Data analysis and Statistical Approaches

Uit Kust Wiki
Versie door MaartenDeRijcke (Overleg | bijdragen) op 3 aug 2011 om 15:27

(wijz) ← Oudere versie | Huidige versie (wijz) | Nieuwere versie → (wijz)
Ga naar: navigatie, zoeken

These methods are generally data analysis methods where the general aim is to find a small number of shape functions or sinusoidal functions, or a small number of eigenvectors, that resolve with sufficient accuracy the spatial and temporal properties of the data. This data may relate to some of the forcings, like the waves, winds and currents, or to the bathymetry. An approximation of the data to about 80% to 85% may be sufficient for some applications and in such cases maybe 2 to 5 functions or eigenvectors may be chosen. However, it is generally preferably to be able to approximate the original data set with at least 90% (Gilmore and Lefranc, 2003)[1], especially when the objective is to find a set of variables embed the original dataset, as is the case for some chaotic techniques (described in more detailed in section 5).
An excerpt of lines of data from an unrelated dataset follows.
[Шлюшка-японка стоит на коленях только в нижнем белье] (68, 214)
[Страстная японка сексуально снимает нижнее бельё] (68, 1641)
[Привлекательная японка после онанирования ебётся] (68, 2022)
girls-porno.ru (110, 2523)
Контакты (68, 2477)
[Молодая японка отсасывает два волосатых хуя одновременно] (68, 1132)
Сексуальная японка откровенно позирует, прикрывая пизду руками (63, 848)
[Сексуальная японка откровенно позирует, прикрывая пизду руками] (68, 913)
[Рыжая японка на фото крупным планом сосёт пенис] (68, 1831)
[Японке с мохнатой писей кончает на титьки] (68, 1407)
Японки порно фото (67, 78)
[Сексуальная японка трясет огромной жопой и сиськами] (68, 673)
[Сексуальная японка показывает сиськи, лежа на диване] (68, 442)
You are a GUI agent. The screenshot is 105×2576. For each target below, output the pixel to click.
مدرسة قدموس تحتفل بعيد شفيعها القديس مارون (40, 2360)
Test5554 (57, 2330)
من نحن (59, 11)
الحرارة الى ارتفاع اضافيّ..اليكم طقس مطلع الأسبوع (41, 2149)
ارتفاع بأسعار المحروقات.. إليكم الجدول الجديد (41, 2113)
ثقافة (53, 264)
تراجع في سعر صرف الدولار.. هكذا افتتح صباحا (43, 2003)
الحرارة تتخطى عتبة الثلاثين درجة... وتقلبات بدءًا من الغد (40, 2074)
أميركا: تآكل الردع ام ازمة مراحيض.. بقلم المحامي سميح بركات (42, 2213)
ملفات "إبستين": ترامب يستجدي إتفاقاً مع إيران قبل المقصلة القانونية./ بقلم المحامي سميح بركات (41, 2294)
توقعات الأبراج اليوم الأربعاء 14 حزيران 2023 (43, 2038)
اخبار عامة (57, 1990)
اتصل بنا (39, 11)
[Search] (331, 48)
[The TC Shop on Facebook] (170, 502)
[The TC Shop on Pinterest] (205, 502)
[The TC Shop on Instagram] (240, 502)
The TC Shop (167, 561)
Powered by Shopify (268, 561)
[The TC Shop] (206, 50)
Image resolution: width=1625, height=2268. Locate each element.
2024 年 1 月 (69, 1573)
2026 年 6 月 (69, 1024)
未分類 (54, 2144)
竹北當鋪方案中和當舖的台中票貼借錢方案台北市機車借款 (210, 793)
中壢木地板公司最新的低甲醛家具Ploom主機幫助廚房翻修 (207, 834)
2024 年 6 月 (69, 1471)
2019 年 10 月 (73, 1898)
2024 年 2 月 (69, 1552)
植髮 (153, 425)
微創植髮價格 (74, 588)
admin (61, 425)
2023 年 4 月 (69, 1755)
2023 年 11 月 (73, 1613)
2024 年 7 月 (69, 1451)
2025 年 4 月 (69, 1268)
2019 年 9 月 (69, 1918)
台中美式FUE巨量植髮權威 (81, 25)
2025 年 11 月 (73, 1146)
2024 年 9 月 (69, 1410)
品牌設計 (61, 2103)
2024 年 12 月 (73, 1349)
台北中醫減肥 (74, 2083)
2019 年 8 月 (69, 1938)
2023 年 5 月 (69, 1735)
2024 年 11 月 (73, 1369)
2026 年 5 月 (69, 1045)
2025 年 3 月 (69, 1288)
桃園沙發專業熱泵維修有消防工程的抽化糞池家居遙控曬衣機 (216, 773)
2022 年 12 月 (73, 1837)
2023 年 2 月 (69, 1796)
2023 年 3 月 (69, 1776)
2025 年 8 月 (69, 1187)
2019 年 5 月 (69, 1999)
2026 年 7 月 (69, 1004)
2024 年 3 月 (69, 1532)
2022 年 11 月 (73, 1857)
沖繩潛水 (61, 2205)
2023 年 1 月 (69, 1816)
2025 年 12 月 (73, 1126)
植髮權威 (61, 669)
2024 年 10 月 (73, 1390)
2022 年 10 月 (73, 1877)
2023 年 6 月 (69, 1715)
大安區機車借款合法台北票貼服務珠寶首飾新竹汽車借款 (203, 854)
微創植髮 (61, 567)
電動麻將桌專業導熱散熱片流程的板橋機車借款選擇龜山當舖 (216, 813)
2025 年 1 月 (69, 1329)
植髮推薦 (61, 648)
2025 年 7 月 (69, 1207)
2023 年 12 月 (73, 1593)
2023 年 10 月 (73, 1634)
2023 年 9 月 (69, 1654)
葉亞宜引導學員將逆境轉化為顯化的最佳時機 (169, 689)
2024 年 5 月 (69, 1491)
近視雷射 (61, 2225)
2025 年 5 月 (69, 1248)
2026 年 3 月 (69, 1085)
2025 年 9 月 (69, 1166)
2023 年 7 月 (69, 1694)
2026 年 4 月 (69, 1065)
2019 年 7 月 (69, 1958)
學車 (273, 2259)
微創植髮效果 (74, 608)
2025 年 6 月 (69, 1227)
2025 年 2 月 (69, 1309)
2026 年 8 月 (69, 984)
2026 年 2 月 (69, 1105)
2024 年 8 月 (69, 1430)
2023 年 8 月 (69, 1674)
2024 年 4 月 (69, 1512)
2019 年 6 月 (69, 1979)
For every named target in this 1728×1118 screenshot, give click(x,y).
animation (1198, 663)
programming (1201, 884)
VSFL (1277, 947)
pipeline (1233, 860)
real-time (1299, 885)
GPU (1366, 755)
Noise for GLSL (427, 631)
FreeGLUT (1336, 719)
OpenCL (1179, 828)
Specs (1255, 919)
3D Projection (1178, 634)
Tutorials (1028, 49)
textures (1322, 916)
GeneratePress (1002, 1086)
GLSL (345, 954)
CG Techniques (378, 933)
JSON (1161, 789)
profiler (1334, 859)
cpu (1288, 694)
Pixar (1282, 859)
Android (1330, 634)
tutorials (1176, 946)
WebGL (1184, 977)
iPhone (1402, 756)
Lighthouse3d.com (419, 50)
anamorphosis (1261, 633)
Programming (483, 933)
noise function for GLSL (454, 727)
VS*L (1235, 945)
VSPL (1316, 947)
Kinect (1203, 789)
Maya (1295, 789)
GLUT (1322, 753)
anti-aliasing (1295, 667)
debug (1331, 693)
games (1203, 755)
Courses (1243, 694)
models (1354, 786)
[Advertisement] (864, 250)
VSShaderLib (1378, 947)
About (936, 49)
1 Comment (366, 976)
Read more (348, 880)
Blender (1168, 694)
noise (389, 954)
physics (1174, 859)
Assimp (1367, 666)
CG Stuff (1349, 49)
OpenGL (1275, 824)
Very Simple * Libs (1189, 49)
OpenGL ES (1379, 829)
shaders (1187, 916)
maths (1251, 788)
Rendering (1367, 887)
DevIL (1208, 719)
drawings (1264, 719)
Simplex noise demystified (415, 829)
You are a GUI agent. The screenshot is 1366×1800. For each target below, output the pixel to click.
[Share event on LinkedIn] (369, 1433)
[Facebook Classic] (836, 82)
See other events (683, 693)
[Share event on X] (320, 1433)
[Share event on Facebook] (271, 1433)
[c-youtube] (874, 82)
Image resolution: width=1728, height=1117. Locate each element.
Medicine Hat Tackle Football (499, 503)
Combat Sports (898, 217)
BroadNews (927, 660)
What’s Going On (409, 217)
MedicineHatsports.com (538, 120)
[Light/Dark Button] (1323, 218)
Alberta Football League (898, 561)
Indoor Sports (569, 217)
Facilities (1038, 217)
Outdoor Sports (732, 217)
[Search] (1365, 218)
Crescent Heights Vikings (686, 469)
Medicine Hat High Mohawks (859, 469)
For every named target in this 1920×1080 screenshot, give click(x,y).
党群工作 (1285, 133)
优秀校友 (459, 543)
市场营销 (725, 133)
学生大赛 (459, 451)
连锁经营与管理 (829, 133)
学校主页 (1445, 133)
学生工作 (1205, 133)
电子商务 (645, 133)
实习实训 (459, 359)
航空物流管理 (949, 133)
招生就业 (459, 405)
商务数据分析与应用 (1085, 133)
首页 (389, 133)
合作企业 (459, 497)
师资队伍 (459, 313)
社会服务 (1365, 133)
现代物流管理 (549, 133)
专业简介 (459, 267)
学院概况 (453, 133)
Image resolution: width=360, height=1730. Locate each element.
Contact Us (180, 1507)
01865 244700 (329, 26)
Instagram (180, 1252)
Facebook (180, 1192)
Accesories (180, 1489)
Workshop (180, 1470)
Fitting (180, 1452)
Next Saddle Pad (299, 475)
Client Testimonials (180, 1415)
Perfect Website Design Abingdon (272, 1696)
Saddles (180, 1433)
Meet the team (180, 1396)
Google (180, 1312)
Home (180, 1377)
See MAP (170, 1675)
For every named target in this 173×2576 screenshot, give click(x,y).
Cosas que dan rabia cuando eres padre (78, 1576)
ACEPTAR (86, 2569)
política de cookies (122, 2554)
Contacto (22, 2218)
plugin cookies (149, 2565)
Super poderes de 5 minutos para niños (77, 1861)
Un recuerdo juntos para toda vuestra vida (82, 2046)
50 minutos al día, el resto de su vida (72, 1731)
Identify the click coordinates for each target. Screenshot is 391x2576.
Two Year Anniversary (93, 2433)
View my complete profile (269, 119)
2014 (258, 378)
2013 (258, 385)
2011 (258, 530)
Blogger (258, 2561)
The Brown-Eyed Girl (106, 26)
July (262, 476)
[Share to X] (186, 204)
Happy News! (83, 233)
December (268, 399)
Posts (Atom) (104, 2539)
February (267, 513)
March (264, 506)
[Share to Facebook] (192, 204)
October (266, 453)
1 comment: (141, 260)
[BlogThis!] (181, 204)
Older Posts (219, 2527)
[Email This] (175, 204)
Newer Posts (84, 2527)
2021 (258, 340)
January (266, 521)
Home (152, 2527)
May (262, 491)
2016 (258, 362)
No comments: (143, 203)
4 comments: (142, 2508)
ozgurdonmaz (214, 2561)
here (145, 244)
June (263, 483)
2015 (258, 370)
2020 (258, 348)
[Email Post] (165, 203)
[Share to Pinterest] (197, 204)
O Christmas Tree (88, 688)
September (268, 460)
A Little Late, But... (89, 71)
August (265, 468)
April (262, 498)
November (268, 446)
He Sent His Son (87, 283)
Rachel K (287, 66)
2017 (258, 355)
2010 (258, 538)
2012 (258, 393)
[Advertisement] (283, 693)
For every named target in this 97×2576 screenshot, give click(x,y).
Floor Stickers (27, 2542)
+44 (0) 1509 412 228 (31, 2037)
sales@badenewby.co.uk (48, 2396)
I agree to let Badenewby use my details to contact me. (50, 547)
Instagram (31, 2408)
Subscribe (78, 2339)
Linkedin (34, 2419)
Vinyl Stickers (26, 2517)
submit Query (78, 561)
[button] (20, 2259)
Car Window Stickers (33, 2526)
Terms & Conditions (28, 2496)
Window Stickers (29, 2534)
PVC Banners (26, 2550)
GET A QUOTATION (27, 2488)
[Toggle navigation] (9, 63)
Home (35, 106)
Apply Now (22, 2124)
Nonetheless, in coastal engineering it is common practice to approximate the data of interest with up to 5 functions or eigenvectors (see for example Rattan et al. 2005[2] or Li et al., 2005[3]), in order to simplify the analysis. Such methods are described in more detail below, following the reviews by Southgate et al. (2003) [4] and Larson et al. (2003)[5]. Bulk statistics methods, discussed by Larson et al. (2003), are briefly summarized below. Then follows an analysis methods for beach level data. Finally some advanced linear and nonlinear data analysis methods are presented.

Bulk statistics methods

This method uses the statistical properties of a data time series (mean, range, variance, correlation, etc) to characterise the behaviour of a system. As such, the implementation of the method is very simple, and it has thus been extensively used in many fields, including coastal research. These methods have traditionally been applied to short-term and long-term wave statistics, for instance. In short-term wave analysis, a wave height may be analysed directly, or after being decomposed in a sum of sinusoidal functions (that is, using a Fourier expansion), from which the moments of the data may be extracted. These methods allow, also, to calculate the properties of extreme events according to their probability of occurrence, and are thus very useful in coastal structure design (Larson et al., 2003). In relation to morphodynamics, statistical properties of the temporal and spatial evolution of different coastal features have been investigated, in particular as a preliminary step in studies when Principal Component Analyses are involved (see section 3.3).

Linear analysis of beach level data

The linear analysis of beach level data is demonstrated here using a set of beach profile measurements carried out at locations along the Lincolnshire coast (UK) by the National Rivers Authority (now the Environment Agency[link]) and its predecessors between 1959 and 1991, as described in HR Wallingford (2006c). Locations backed by a seawall were chosen and a time series of beach levels at a set point in front of the seawall at Mablethorpe Convalescent Home are shown in Figure 6.

Figure 6: Time series of beach elevation at a set point in front of a seawall.

Use of trend line for prediction

Straight lines fitted to beach level time series give an indication of the rate of change of elevation and hence of erosion or accretion. The measured rates of change are often used to predict future beach levels by assuming that the best-fit rate from one period will be continued into the future. Alternatively, long-term shoreline change rates can be determined using linear regression on cross-shore position versus time data.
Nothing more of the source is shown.